_DATA FOR THIS EXERCISE_:
○ ○ ○ ○ ○

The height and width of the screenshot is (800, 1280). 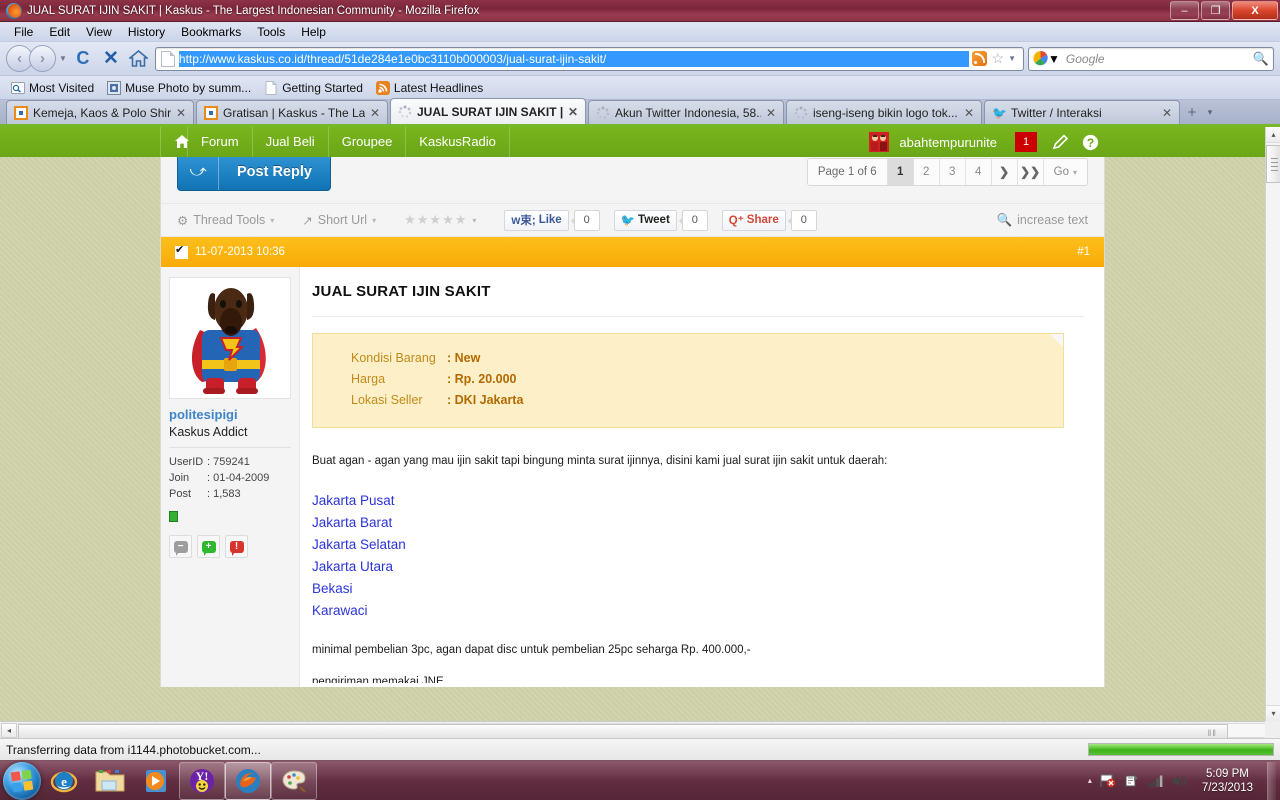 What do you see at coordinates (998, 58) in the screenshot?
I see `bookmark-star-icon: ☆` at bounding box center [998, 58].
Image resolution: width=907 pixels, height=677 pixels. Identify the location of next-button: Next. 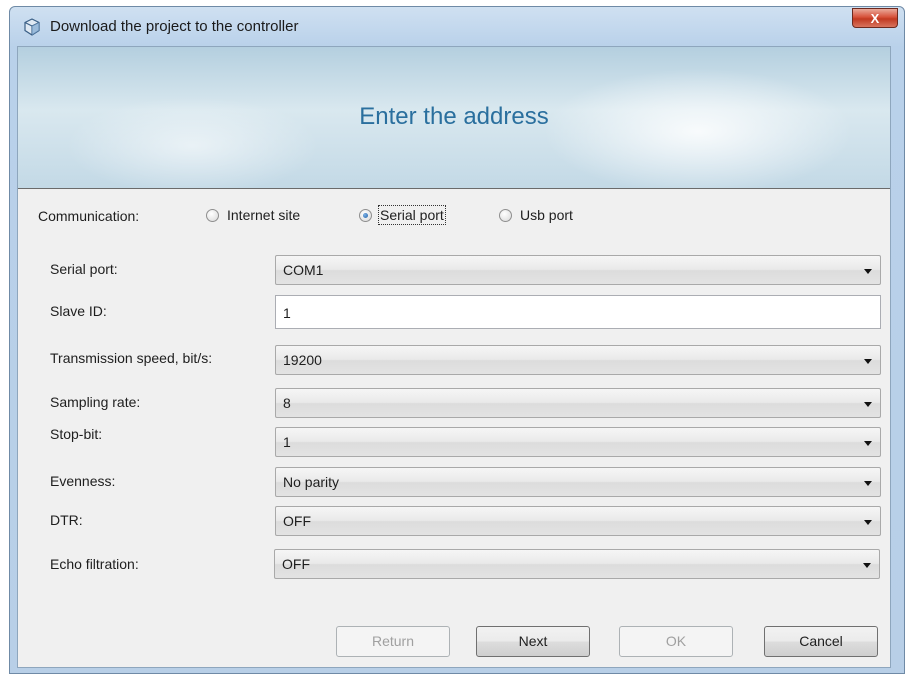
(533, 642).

○ ○ ○ ○ ○

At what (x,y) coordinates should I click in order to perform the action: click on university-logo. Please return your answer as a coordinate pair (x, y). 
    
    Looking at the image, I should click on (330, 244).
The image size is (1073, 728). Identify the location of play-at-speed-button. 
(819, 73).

○ ○ ○ ○ ○

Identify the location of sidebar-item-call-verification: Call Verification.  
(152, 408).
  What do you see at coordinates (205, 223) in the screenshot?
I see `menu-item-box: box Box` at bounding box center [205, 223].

○ ○ ○ ○ ○

Repeat the material word for word, starting at the line containing "Identify the location of sidebar-item-call-verification: Call" and ending at the line containing "center [205, 223].", including both of those lines.

Identify the location of sidebar-item-call-verification: Call Verification.  
(152, 408).
  What do you see at coordinates (205, 223) in the screenshot?
I see `menu-item-box: box Box` at bounding box center [205, 223].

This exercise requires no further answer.